Sin embargo, esto es un insignificante detalle que se hunde dentro del inmenso y creciente cúmulo de desventajas que nos reporta vivir en la ciudad. No hace falta entrar demasiado en materia, puesto que ya saben ustedes a qué me refiero: vivienda, agua, suciedad, delincuencia, contaminación... ¿Qué va a ser lo próximo? Ante semejante lacra para un ser humilde y con ansias de tranquilidad como yo, solamente me queda la opción de exiliarme lejos de las urbes, incluso de la periferia; no contemplo otras opciones como el suicidio o el aislamiento total. De momento, claro está.





14.5.08

Crónicas de un perro rabioso. Parte I.

Por primera vez, y de forma directa y sin rodeos, utilizaré el castellano para escribir una serie de crónicas que mezclan experiencias personales con prejuicios varios.

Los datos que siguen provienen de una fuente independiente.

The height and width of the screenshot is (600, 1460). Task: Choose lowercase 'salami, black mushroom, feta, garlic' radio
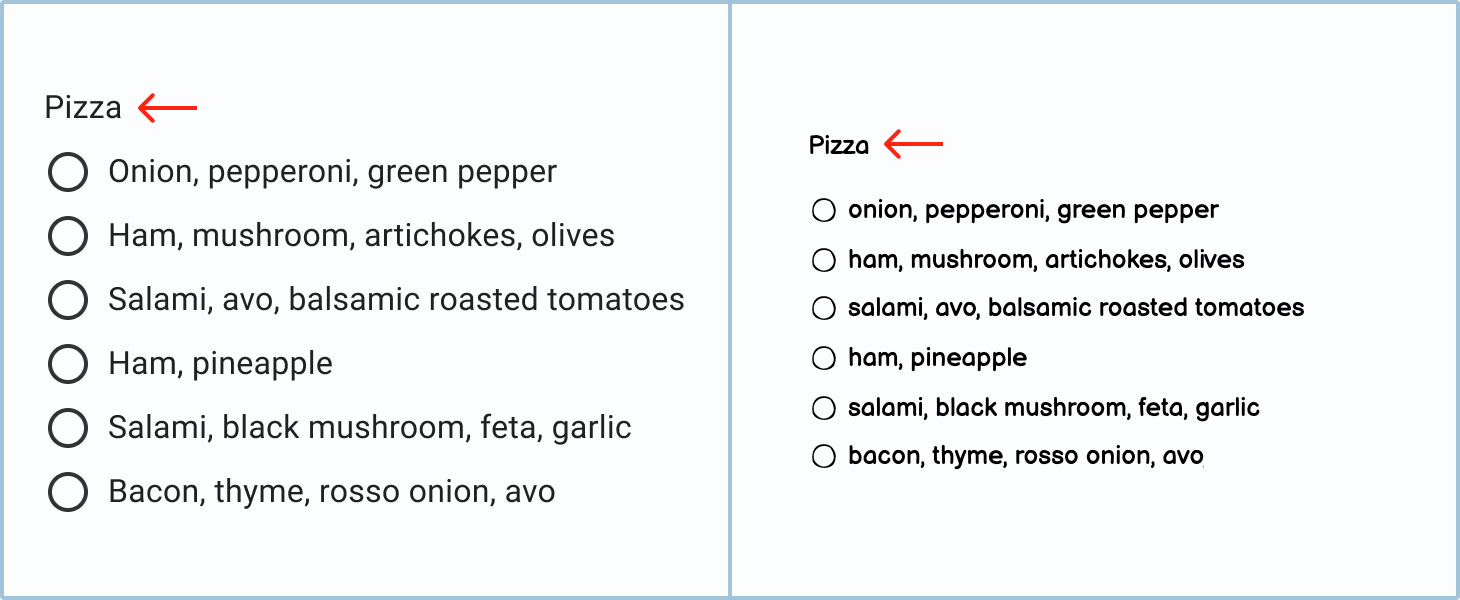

No pretendo entretener a nadie o crispar a aquellos que se diesen por aludidos; no, solamente lo hago por puro egoísmo y y autocomplacencia.

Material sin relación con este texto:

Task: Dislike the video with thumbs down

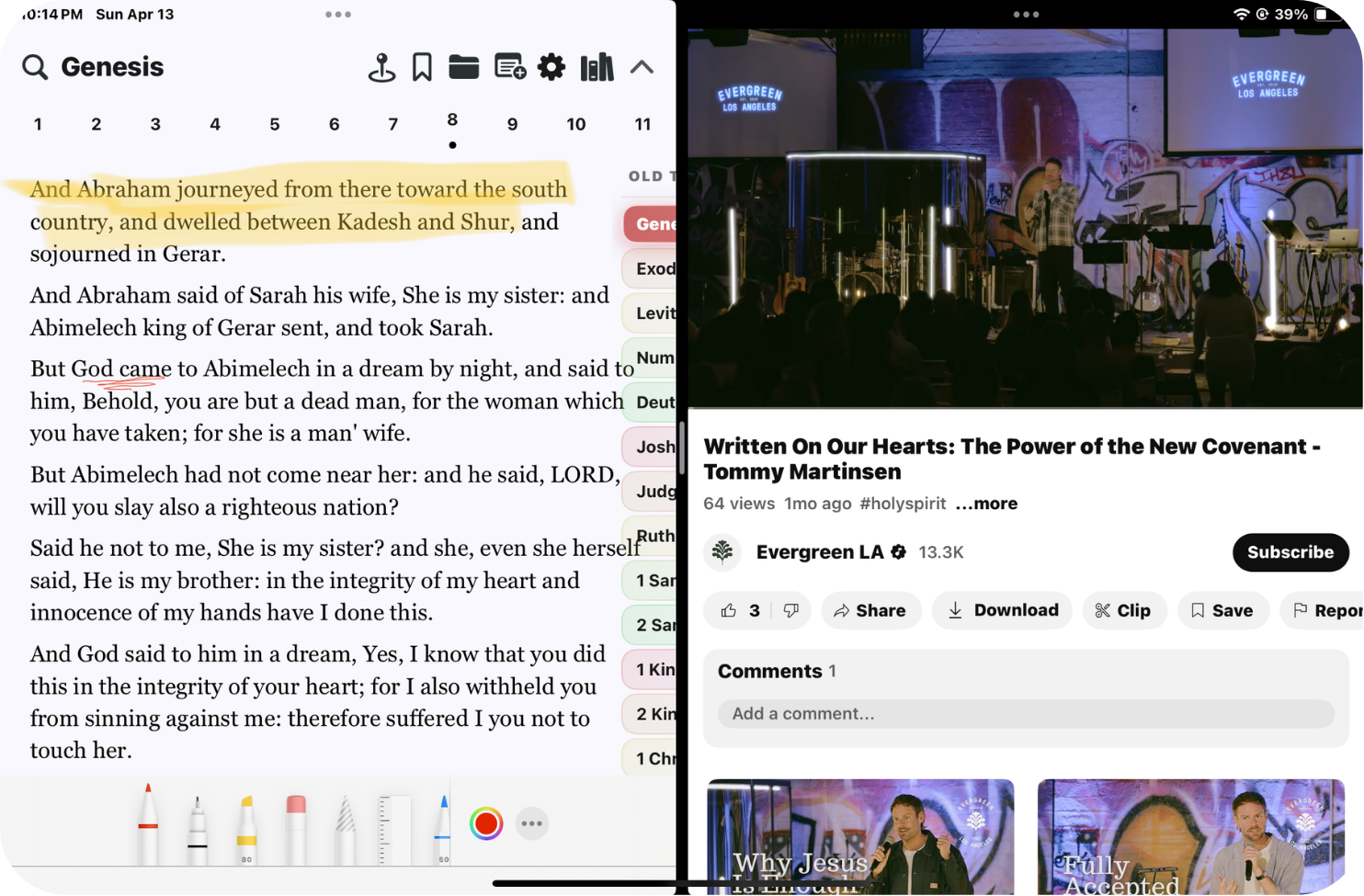Action: pos(790,610)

Asimismo, tampoco estoy aquí para pluralizar o contrastar mis opiniones con las de los lectores. Metafóricamente hablando, esto es una clase en la que el profesor imparte sin lugar a debate, al más puro estilo vieja escuela. ¿Quién es el profesor aquí? Yo. 

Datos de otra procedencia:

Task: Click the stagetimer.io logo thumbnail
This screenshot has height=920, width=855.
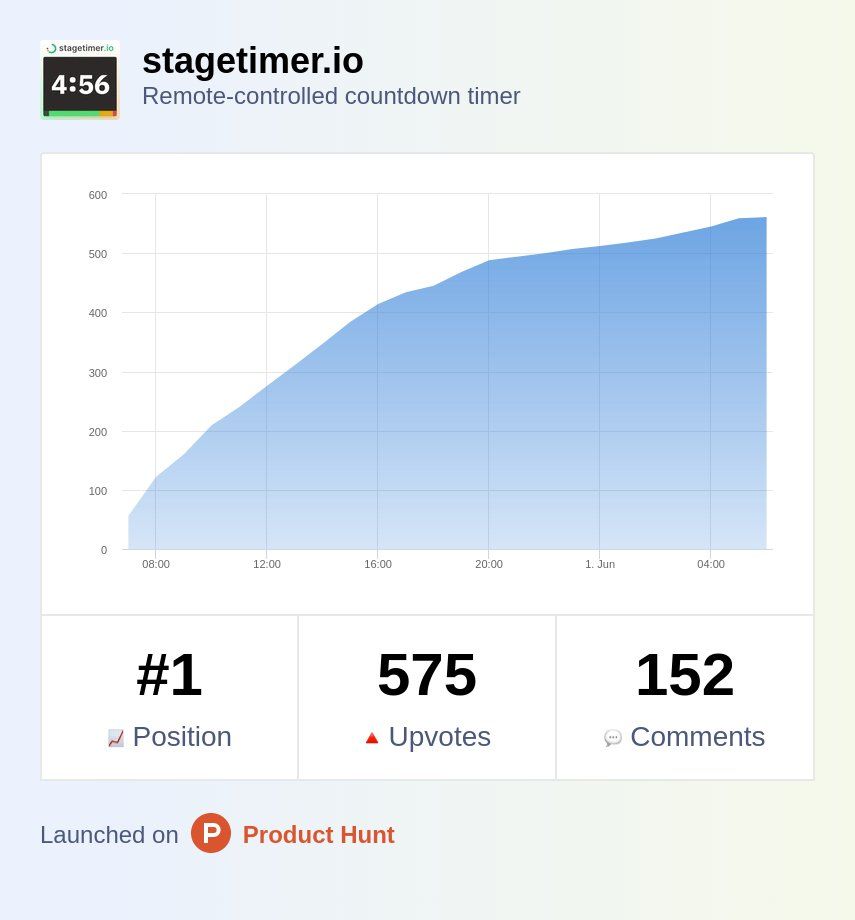Action: click(80, 80)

Basta ya de preámbulos: toca entrar en materia.

CRÓNICAS DE UN PERRO RABIOSO. PARTE I.

Como perro rabioso que soy, tengo carta blanca para berrear con escarnio sobre cualquier tema, sea o no de mi incumbencia. Por algo tenía que empezar, así que me he decidido a hablar sobre la degeneración de la noche.

Cuando hablo de "degeneración de la noche" no me refiero a la noche en sí como etapa temporal, sino que hago referencia a la noche aplicada a nosotros, al uso ocioso que hacemos de ella. Se acabaron los días de la placidez, del desmadre aderezado con gotitas de control. Ahora la balanza está tan desequilibrada que la diversión, el verdadero placer y hasta el respeto se ven arrastrados por esa marea de descerebre y vómitos. 
Cada vez es más común encontrarse adolescentes y hasta prepúberes yéndose de fiesta, pero esto no es el problema. El problema es que su escasa educación y urbanismo hacen que se desmadren, y aun así sigan creyéndose los reyes de la noche. Ver numerosas pandillas de estos desaprensivos subseres ya son el pan de cada día para el buen noctámbulo y para quienes saben disfrutar bajo el margen del respeto y del autocontrol. En el fondo, no les culpo a ellos, sino a sus tutores legales por no saber dar hostias cuando toca. Bien es sabido que la mayoría de padres son tremendamente indulgentes con sus hijos a la hora de controlar el tiempo que pasan fuera de casa por las noches y los lugares que frecuentan. Muchos de ustedes me tildarán de tirano, de coartador de las libertades, incluso de retrógrado. Pero mirémoslo desde el ángulo opuesto: ¿qué hay de positivo en pillar la borrachera madre mezclada con canutos (y váyase usted a saber qué más porquerías)? ¿Para qué correr tantos riesgos e incurrir continuamente en insultos a la tranquilidad de los demás si luego el farrero en cuestión ya no se acuerda de nada y se pasa el día vomitada tras vomitada?
Personalmente, me importa un pimiento lo que les ocurra a esos pardillos. Por mí, como si se quieren inducir embolias a martillazos. Pero todos sabemos que la libertad de unos termina donde empieza la de otros, y aquí se encuentra el punto delicado en el que quiero hurgar. Me sienta como una patada en los cojones que se extienda la moda de ser el más beodo, irresponsable y tontaina de la horda, pero aún me toca más la fibra que esta moda se contagie a otros de más edad y con supuesto sentido común. Es triste ver que cada vez quedan menos locales donde uno pueda relajarse o conversar plácidamente con un grupúsculo civilizado de amigos mientras se toman sorbos de cerveza y con música de fondo. Desgraciadamente, esta escena cada vez va más acompañada de uno o más pandillas de humanoides que emiten gritos, eructos y carcajadas que le perforan los tímpanos a un servidor, pero también dejan una terrible necesidad de reforma y limpieza social.





¿Será esto lo próximo por ver?

Vamos a peor y es imposible salir de noche sin encontrarse a hatajos de especímenes que apestan a garrafón barato y que no pueden articular palabra. Eso por no hablar de la creciente delincuencia. Con dicha situación, el respeto queda arrinconado y olvidado; anhelado por unos y absolutamente despreciado por un número cada vez mayor de gente. Un servidor, entonces, tiene que apechugar con esto y quedarse en casita, porque se le pasan las ganas de salir y que consecuentemente se le caigan los cojones al suelo ante semejante aberración.